I did point this out, but was asked to provide something from an authoritative source that said it was okay to use italics. Apparently, the Chicago Manual of Style doesn’t think it’s okay, and apparently that is an authoritative source. Now, I don’t know about you, but in my opinion there is no authoritative source that tells you how you must write your fiction. There is in fact no authority that says what you can and cannot do. There is certainly no authority that tells you whether you can or can’t use italics for dialogue, or thoughts, or telepathy. The CMS is a style guide, and that’s all it is.
Of course, if your publisher wants you to conform to a style guide or in-house style, that’s between you and your publisher to sort out. Those books that use italics for dialogue have been through that process.
Anyway, the person making the statements on this particular forum was in a position of responsibility. It appears that by posting an opinion contrary to his I was in breach of some kind of rule. My tone was supposedly “confrontational and insulting”. I didn’t, at any time, make any statements that implied any criticism of the poster, or that directly insulted him. I simply made statements that contradicted his own opinion. I received a warning, and a threat. Today my posts in that thread have all been removed.
None of us has anything to lose by being open to opinions contrary to our own. Sometimes we may even be wrong – I certainly am sometimes. I’m cool with that. We all learn that way. Or at least, it seems that some of us do, and some of us don’t.
On another forum, yet another discussion about using exclamation marks. They come along quite often, these discussions. It appears that for some people they’re not only unnecessary, but the sign of an amateur.
If you’re anything like me and try to read plenty of fiction, you’ll soon realise that such a view labels some damn fine authors as amateurs.
Particularly poor, apparently, is the use of multiple exclamation marks, or an exclamation mark in conjunction with a question mark, such as “?!”.
And on another forum, in yet another discussion of Dan Brown’s writing, someone commented on his use of italics by asking how many pages you had to turn to find a page without italics in his latest book, The Lost Symbol, italics on the page no doubt being another sign of an amateur.
Away from writing forums, I took a break from my recent science fiction reading and picked up a book that I bought over a year ago but hadn’t yet gotten around to reading, Rape: A Love Story, by Joyce Carol Oates. It tells the tale of a woman who is out with her daughter late one night when she gets attacked, gang-raped and left for dead by a group of young men, while her daughter hides nearby fearing for her life. I found it a gripping read from start to finish. I’d never read anything previously by Oates, though I was familiar with her name.
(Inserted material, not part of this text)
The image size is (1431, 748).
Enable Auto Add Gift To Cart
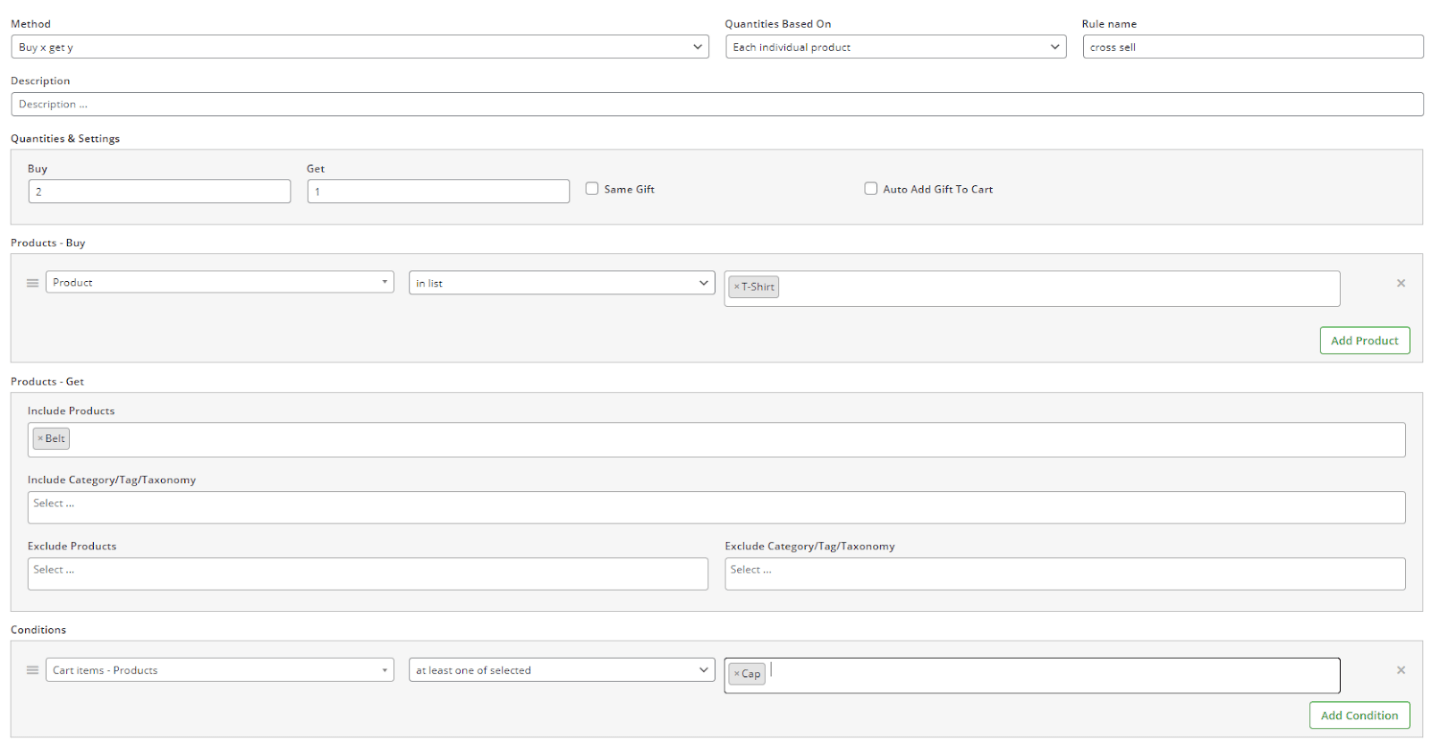[x=870, y=187]
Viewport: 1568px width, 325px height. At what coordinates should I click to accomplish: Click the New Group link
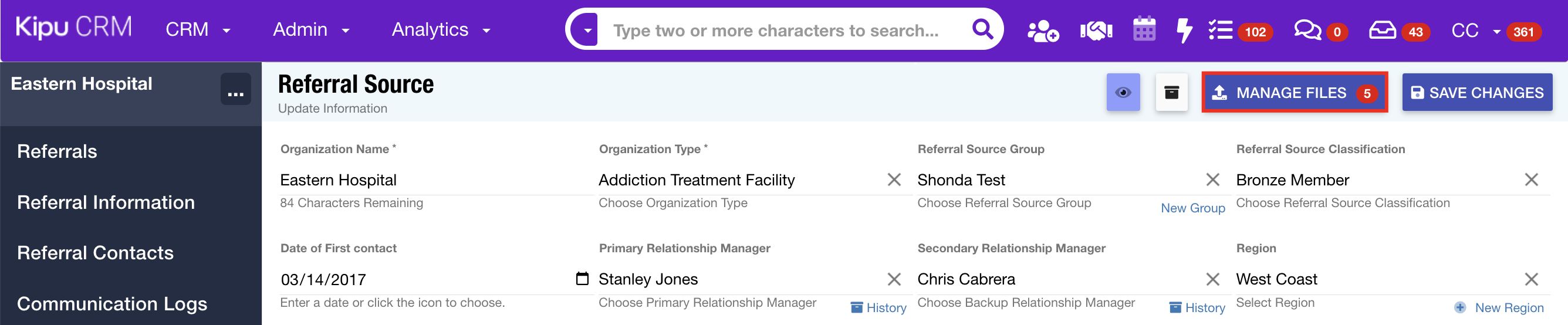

Rape is not only a gripping read, it’s an interesting write. Oates uses short chapters, and shifts between third person past tense, second person past tense, and second person present tense as she moves between viewpoint characters. Now, I’m not against the use of second person – though I know people who are, maybe you’re one of them – but I’ve often found it difficult to read for more than a handful of pages in the past. I have to confess, I was some way into the book before I even became aware that I was reading second person. The story was that gripping. Even once I became aware, it seemed perfectly natural and smoothly done.
There is very little dialogue, and what dialogue there is is usually short. You have to turn a lot of pages before you find anything resembling a notable conversation going on.
There are places, though, where the dialogue is in italics. No, really, there are. More than a few of them. Did it spoil my read? To be honest, I never noticed them, except for afterwards when I was analysing the style.
Actually, a lot of pages have italics on in one form or another. A scan of the first 50 pages came out at about two thirds of them, I think. Almost on a par with Dan Brown, I’d imagine.
She also uses exclamation marks. No, really, she does. And plenty of them, sometimes as many as five on a page. And wait for this, in a couple of places she uses one in conjunction with a question mark, just like this: “?!”.
Knowing all of this, the book should be a large, steaming pile of doggy doo-dah, shouldn’t it? Well it isn’t. It’s a bloody good read. And a bloody good write. So there.
On at least a couple of occasions this week I’ve found myself responding to posts in writing forums with the advice that the person posting should go back through some of the books he or she had read to see how something is done. I don’t truly understand why this advice needs to be given as often as it is, because it seems blatantly obvious to me that anyone who reads has a wealth of writing examples at their fingertips from which they can learn. They will almost certainly learn that often there is more than one way to achieve something, more than one style that can be used, more than one convention that can be adopted. They will also be able to verify the specific advice they’re given in writing forums. When someone says “Never do X” or “Always do Y” they’ll be able to see whether that advice is inline with published fiction, the stuff real live publishers are putting on the shelves.
It would be easy to imagine, from questions asked, that some of the people trying to learn how to write through using writing forums have never read a book in their lives. I know, I agree with you what you’re thinking, that just can’t be true, can it? But it does sometimes seem like that.
How many times does it need to be said that in order to write well you should read plenty?